▶ **TASK ITEM**: The response should consist only of the lines from the one with "Task: Go to previous year with left arrow" to the end of the data below, copied exactly and without pictures.

(Pixel coordinate grounding data)
▬▬▬

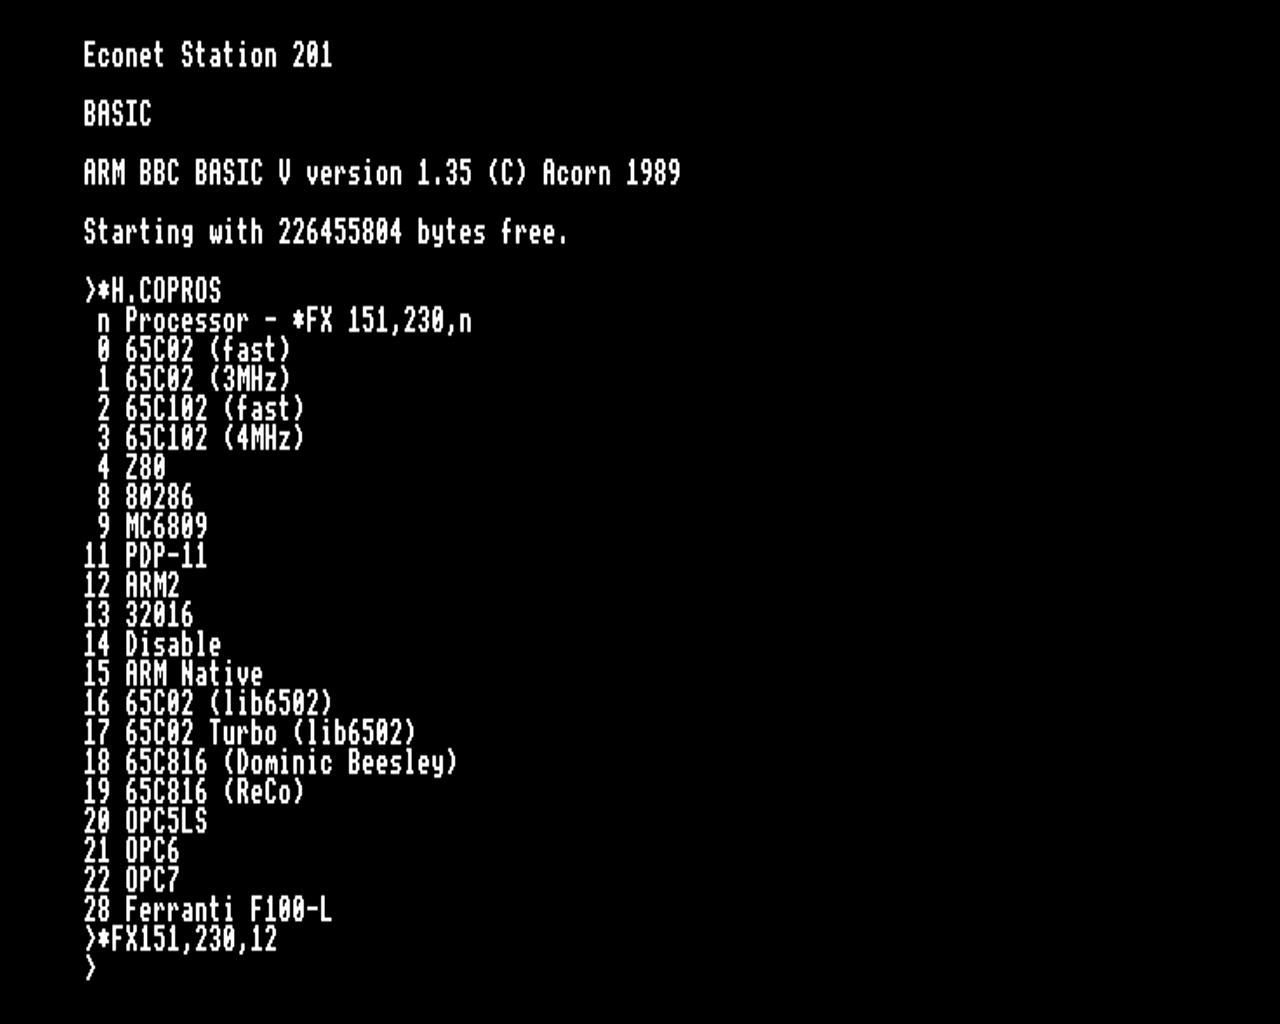Click the empty prompt at the bottom
1280x1024 pixels.
point(90,969)
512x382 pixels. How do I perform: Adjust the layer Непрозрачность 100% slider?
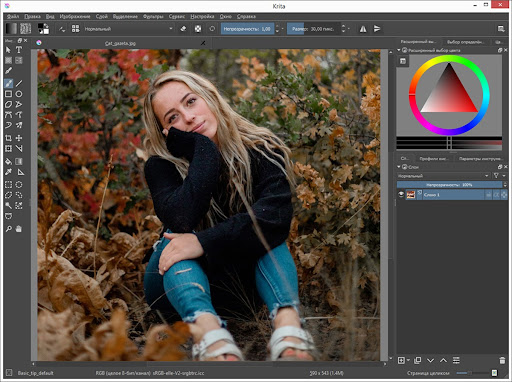pyautogui.click(x=449, y=185)
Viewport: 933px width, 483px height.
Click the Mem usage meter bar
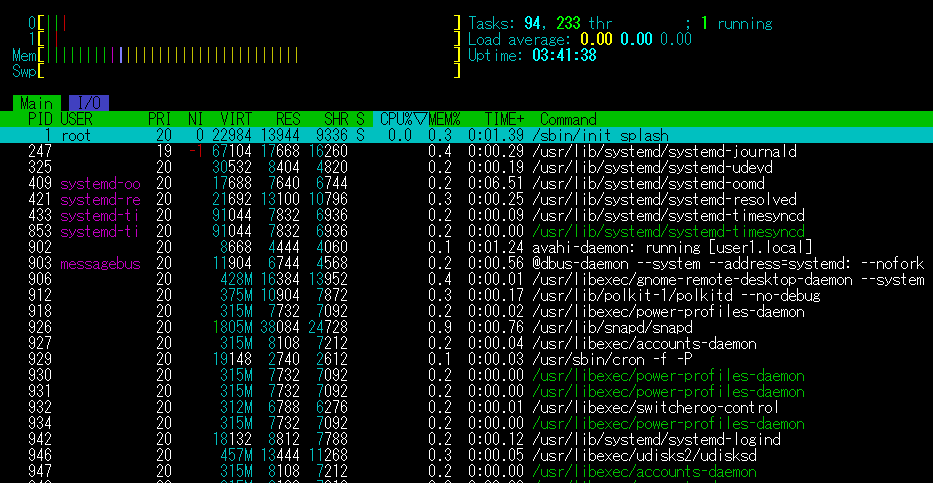tap(248, 55)
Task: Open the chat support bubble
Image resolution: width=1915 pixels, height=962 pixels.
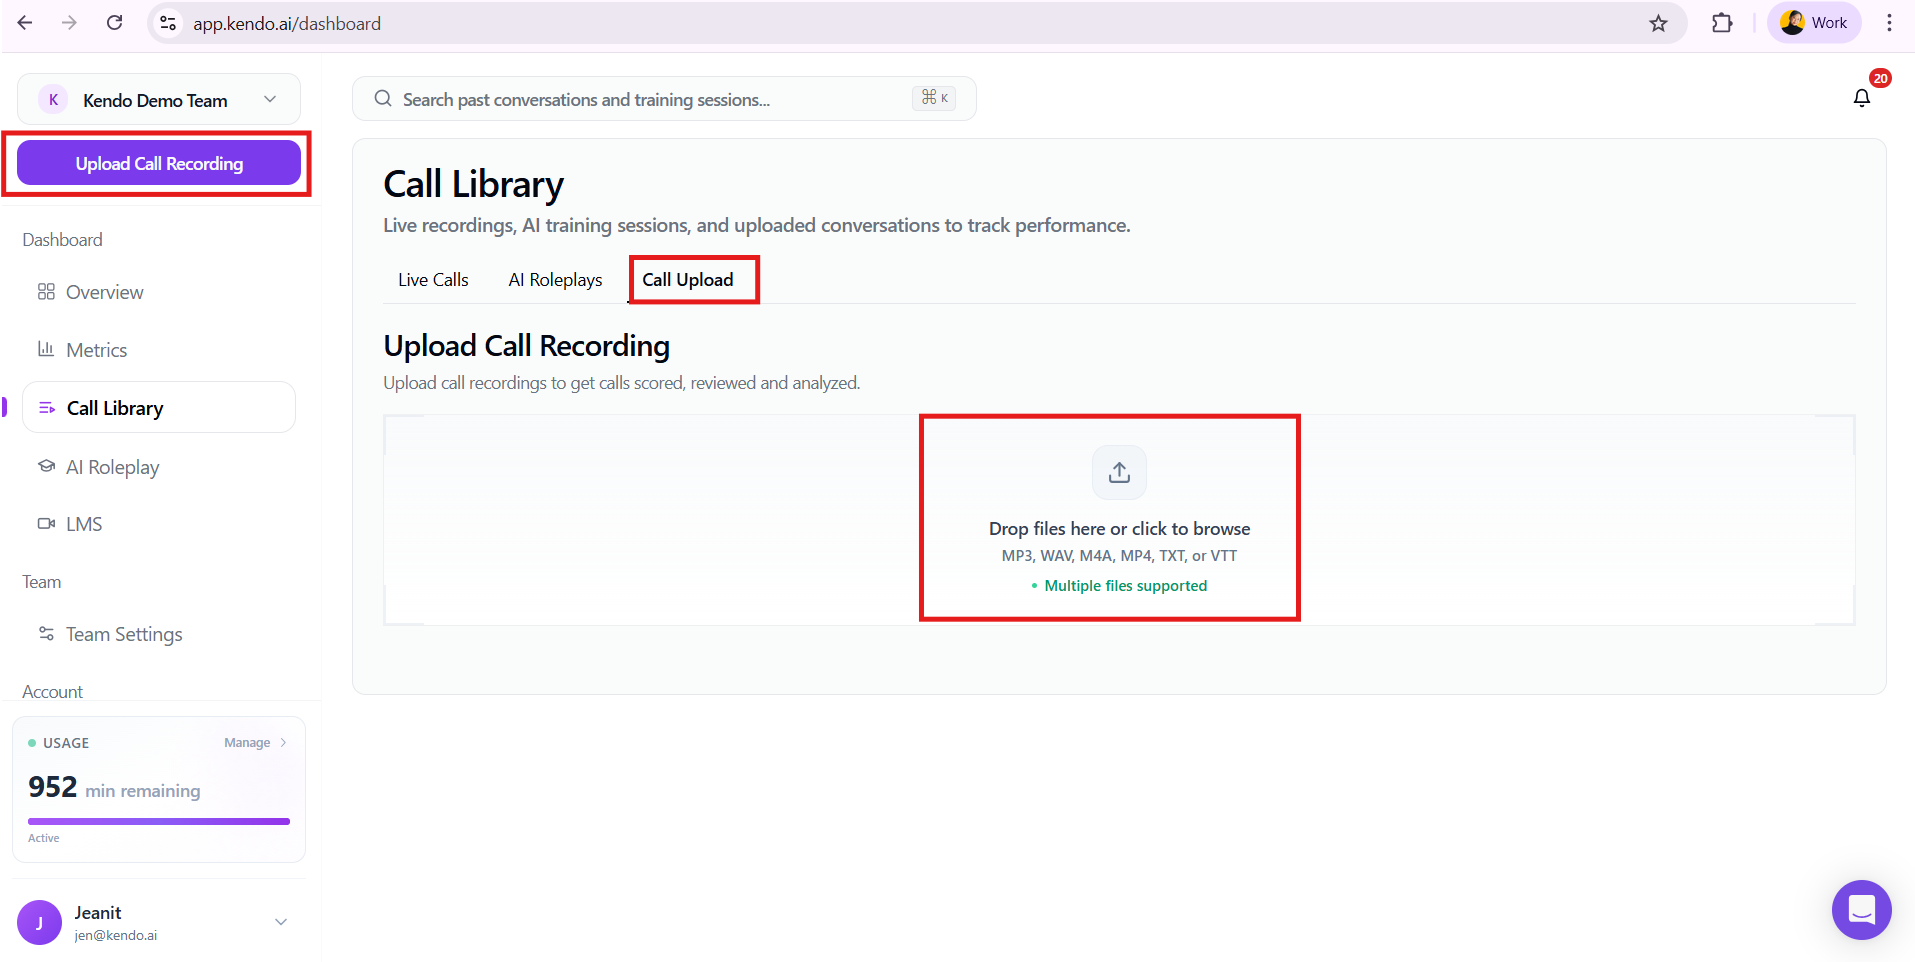Action: 1861,910
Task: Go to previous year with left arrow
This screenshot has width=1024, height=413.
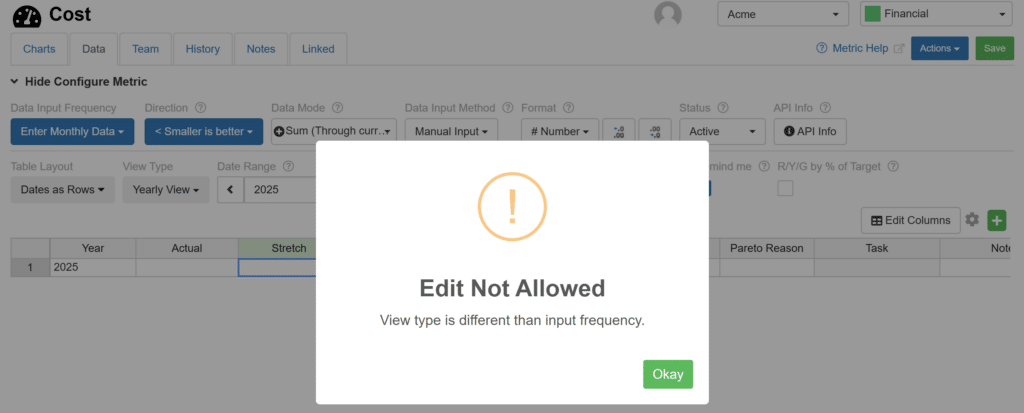Action: click(230, 189)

▬▬▬

▶ **SOLUTION FOR THIS PROBLEM**:
Task: Go to previous year with left arrow
This screenshot has width=1024, height=413.
Action: click(230, 189)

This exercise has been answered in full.